Over time, FA gradually affects a person’s co-ordination, mobility, speech and heart function. FA is currently life shortening.
In 1996, researchers identified the cause of FA as an altered gene that disrupts the normal production of a protein called frataxin. FA occurs when this altered gene is inherited from both parents.
About 1 in 30,000 people in Australia have FA. Up to 1 in 90 people (i.e.1,000 out of 90,000 at an AFL match) in Australia are carriers of this gene and when both parents are carriers there is a 1 in 4 chance of having a child with FA as the altered gene is recessive.
When do symptoms occur?
The onset of symptoms is gradual and progressive. On average, symptoms start around 12 years of age, however they may occur before or much later that this. About 10 years after the onset of FA, most people require the full time use of a wheelchair and need assistance with physical tasks.

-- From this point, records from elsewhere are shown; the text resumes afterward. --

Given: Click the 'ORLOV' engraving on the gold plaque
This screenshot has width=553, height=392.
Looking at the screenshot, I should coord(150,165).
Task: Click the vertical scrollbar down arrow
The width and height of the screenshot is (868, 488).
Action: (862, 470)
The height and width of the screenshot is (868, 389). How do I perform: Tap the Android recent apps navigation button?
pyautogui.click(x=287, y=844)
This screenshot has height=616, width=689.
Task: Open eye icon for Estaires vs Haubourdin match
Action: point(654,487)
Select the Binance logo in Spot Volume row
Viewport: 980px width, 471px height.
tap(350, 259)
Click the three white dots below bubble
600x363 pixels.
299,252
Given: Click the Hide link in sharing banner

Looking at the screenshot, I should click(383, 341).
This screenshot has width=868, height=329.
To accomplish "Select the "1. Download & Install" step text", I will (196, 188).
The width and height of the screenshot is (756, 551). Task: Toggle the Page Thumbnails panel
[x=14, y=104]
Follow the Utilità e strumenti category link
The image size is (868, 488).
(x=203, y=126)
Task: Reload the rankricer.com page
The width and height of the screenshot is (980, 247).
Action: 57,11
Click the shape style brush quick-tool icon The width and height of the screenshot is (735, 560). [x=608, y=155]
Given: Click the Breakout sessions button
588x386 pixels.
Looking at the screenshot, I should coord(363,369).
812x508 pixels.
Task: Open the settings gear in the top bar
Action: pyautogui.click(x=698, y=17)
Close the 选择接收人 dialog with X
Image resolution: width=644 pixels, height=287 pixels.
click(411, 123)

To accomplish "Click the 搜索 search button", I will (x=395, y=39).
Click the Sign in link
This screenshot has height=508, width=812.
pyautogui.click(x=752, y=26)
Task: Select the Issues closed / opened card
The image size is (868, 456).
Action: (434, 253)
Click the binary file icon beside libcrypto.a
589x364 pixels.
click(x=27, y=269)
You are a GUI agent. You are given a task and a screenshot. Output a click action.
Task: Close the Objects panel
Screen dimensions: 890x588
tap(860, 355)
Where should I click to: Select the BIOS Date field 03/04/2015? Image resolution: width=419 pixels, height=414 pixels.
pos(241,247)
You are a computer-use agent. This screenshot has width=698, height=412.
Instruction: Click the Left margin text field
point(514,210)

Generally, the capacity to think and problem solve remains unaffected.
What tests are used to confirm the diagnosis of FA?
A blood test can confirm the diagnosis of FA.
Our mission
The Rotary Club of Brighton North aims to raise awareness of this seriously life-shortening disease.
Past International President, Royce Abbey AO DCM, (a Rotarian in District 9800) also lost a grandson to this terrible disease.
Our goal is to make a difference in as many ways as possible; to the sufferers, their families, people at risk of developing the disease; and to the doctors and researchers in the hope that they will discover a cure or a drug to slow down the disease.